Tagesmütter: NÖ Hilfswerk richtet Petition an Bundesregierung

"Tagesmütter sind nachhaltige, aber weitaus flexiblere Betreuungsform als viele andere"

St. Pölten (OTS) - In der Tagesmutter-Frage richtet das NÖ Hilfswerk heute eine schriftliche Petition an die Bundesregierung:
"Wir fordern, dass das erfolgreiche Tagesmutter-Modell in die 15a-Förderung zur Schaffung von Kinderbetreuungsplätzen einbezogen wird", so Präsident Dr.
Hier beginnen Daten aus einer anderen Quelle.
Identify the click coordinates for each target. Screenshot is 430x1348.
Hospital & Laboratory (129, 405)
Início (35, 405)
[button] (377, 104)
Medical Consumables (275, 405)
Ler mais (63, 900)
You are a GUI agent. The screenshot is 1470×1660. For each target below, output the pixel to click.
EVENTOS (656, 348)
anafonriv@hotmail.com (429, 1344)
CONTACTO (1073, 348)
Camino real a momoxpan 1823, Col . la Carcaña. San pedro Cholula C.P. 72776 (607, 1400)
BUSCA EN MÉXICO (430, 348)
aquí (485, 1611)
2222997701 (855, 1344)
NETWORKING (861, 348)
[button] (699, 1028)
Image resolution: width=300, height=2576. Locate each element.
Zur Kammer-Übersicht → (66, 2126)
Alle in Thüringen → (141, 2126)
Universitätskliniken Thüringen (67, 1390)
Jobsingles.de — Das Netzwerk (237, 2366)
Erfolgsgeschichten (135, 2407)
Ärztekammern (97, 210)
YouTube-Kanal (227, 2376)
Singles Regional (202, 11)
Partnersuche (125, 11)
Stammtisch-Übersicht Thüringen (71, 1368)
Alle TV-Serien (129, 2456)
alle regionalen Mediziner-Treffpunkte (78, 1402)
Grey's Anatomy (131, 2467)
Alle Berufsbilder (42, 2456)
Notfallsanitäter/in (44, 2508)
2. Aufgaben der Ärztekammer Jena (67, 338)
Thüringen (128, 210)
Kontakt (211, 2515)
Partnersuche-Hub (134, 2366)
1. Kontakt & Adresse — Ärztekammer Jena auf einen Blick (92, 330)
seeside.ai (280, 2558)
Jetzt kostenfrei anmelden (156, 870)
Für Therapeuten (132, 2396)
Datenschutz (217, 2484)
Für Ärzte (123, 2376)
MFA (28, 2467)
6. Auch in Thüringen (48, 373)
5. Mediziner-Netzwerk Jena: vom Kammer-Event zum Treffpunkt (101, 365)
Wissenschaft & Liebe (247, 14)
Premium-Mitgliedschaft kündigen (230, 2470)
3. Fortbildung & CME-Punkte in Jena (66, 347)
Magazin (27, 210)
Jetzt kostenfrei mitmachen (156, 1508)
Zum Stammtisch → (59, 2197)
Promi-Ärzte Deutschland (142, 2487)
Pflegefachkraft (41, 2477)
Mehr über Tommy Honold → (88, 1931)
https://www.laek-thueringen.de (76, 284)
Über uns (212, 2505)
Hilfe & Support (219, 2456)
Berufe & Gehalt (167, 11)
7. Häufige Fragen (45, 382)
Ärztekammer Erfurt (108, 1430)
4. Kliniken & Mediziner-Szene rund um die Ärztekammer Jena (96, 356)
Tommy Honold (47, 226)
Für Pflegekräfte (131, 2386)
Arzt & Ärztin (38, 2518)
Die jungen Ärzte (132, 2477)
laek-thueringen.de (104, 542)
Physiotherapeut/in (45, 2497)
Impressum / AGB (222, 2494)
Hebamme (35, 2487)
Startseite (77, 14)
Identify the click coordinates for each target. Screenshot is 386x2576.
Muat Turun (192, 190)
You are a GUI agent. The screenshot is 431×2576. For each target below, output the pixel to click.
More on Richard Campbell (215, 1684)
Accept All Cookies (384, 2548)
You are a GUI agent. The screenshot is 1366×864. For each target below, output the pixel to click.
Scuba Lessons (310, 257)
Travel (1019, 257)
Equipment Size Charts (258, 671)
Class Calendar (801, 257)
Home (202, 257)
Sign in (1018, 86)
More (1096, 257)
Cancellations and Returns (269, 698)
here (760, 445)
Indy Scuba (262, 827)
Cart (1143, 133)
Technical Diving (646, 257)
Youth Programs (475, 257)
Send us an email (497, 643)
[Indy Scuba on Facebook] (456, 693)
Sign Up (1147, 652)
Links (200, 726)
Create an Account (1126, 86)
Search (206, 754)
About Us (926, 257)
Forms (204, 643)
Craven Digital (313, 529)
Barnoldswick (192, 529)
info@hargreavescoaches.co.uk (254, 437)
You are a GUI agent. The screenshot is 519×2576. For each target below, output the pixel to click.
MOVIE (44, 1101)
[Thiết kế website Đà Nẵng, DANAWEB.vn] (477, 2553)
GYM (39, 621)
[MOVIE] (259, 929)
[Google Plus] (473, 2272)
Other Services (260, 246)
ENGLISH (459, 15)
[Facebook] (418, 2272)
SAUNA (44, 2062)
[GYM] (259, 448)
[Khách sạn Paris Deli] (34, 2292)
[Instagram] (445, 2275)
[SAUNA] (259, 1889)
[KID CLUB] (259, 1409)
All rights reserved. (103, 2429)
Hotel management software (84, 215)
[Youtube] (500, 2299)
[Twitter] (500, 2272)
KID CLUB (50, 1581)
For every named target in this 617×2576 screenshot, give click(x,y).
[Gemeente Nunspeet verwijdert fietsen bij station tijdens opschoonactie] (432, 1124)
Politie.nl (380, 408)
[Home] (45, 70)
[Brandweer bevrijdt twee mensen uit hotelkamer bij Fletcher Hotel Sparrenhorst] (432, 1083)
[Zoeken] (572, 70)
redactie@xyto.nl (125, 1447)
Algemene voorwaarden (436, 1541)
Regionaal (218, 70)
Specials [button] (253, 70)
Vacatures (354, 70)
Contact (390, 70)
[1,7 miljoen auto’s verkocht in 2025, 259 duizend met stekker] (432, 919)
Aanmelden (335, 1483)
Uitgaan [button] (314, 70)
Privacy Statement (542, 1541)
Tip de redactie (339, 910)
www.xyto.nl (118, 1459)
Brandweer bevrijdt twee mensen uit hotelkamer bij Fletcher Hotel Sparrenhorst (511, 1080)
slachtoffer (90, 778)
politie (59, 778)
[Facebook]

Ernst Strasser zum einstimmigen Beschluss der Landesleitung des NÖ Hilfswerks. "Eltern, die sich bewusst für diese familien- und kindgerechte Betreuungsform entscheiden, dürfen auf keinen Fall benachteiligt und in ihrer Wahlfreiheit eingeschränkt werden." Die Forderung wird durch eine Unterschriftenaktion innerhalb des NÖ Hilfswerks bekräftigt, die bis nächste Woche einige hundert Unterschriften bringen wird.

Das Argument, bei der Kinderbetreuung durch Tagesmütter sei die geforderte Nachhaltigkeit nicht gewährleistet, kann das NÖ Hilfswerk nicht nachvollziehen: "Wenn das Geld den professionellen Trägern in den Ländern zur Verfügung gestellt wird, investiert man damit in eine bewährte, qualitätsgesicherte Struktur. Wir als größter Anbieter von Tagesmüttern in Niederösterreich können sowohl die flächendeckende Organisation als auch die hohe pädagogischen Qualität sicherstellen. Darüber hinaus ist die Betreuung durch eine Tagesmutter die flexibelste und bedarfsgerechteste Betreuungsform in ländlichen, kleinstrukturierten Gebieten", betont Hilfswerk-Präsident Ernst Strasser.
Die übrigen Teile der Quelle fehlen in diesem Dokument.